La posizione dei due carabinieri accusati sembra aggravarsi di giorno in giorno, complice anche l’emersione di un video che incriminerebbe la coppia. Si tratta di pochissimi secondi, girati da una delle due ragazze americane, consegnati naturalmente agli investigatori.

Dubbi sul contenuto del filmato: secondo alcune fonti i fotogrammi sgranati apparterebbe al momento in cui le due ragazze si trovavano ancora in discoteca, al Flò di piazzale Michelangelo, in cui hanno conosciuto i due ufficiali in servizio, che si sono poi offerti di accompagnarle a casa.

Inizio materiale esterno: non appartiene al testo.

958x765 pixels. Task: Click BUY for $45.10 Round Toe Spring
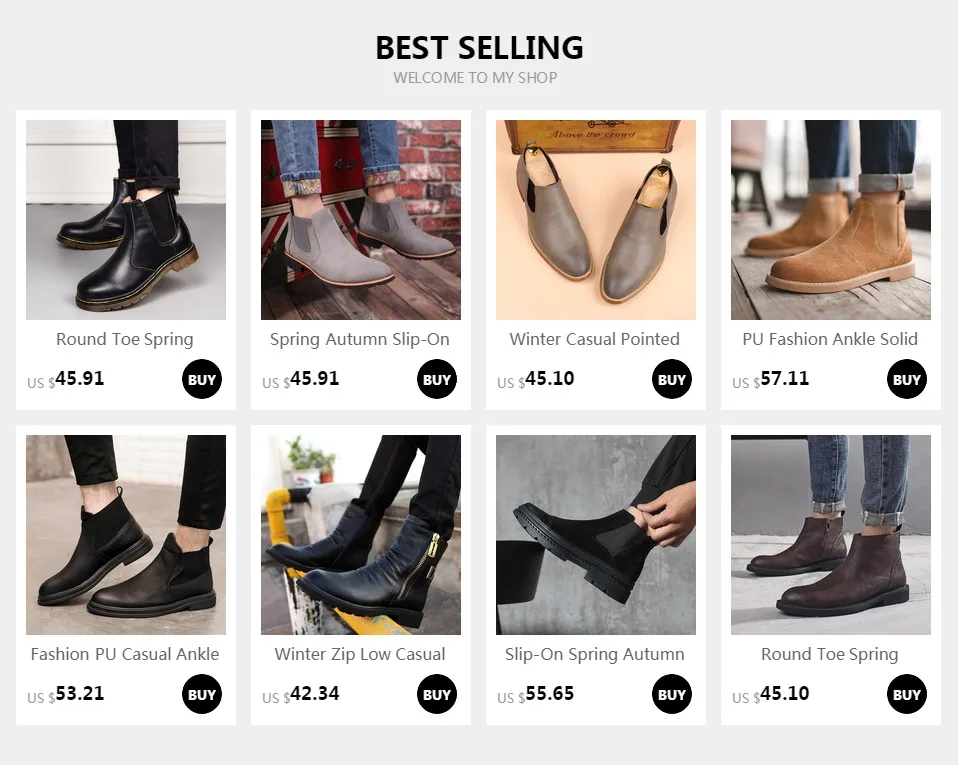point(907,694)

Secondo altre fonti, tra cui La Nazione, si tratterebbe di un istante della violenza subita da una delle due americane, e vi si troverebbe ritratto confusamente il corpo del carabinieri durante quei concitati istanti, con tanto di urla della vittima all’indirizzo dello stupratore: “Bastard! Bastard!”.

Nel frattempo si attende di sentire la testimonianza dell’altro carabiniere, il più giovane, dopo che il quarantenne della coppia ha fornito la propria versione in modo spontaneo, ammettendo il rapporto con la ragazza, descritta come consenziente (pur non fornendo informazioni in merito al collega).

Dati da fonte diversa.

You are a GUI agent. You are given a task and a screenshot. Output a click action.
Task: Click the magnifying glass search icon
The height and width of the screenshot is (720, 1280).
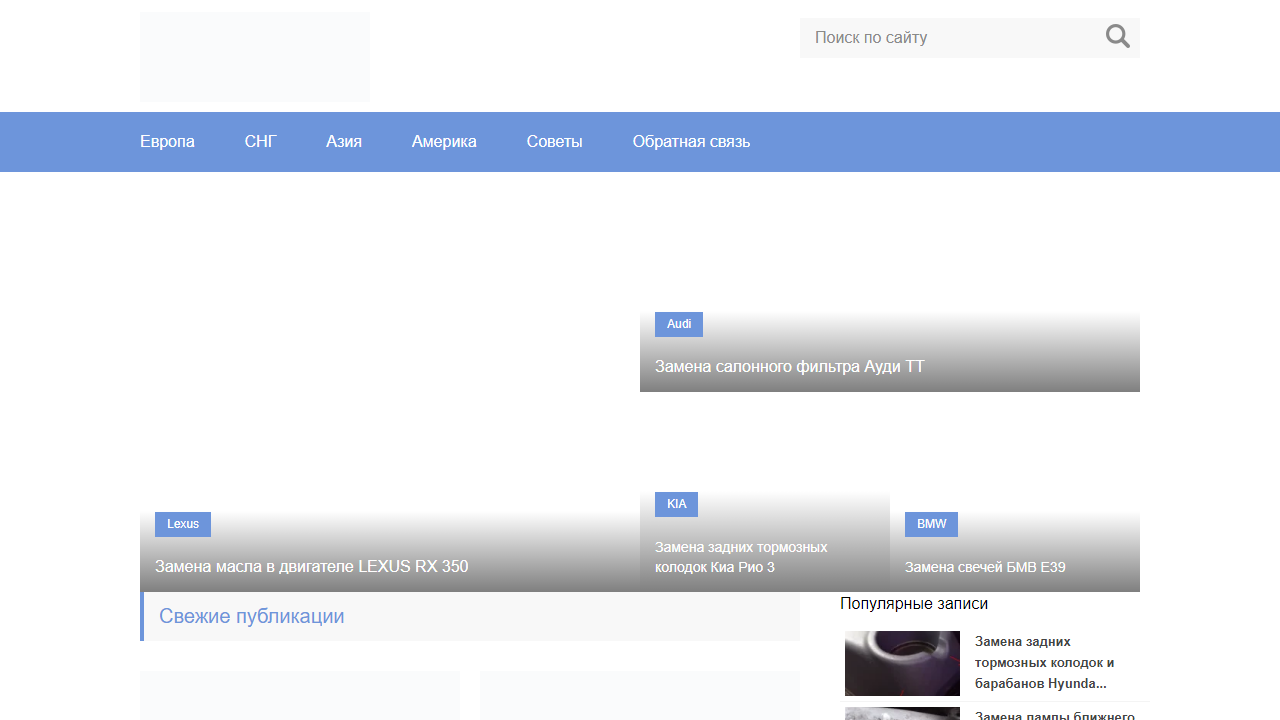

L’uomo afferma anche di non aver compreso né lo stato di ubriachezza delle due né la loro giovane età, e che la serata era terminata bene con reciproco scambio di numeri di telefono: una versione smentita in pieno dalle studentesse.

Dalle analisi effettuate sulle ragazze è emerso che le due avevano bevuto molto, e che una delle due aveva assunto hashish. Per i dettagli però bisognerà attendere i controlli medici.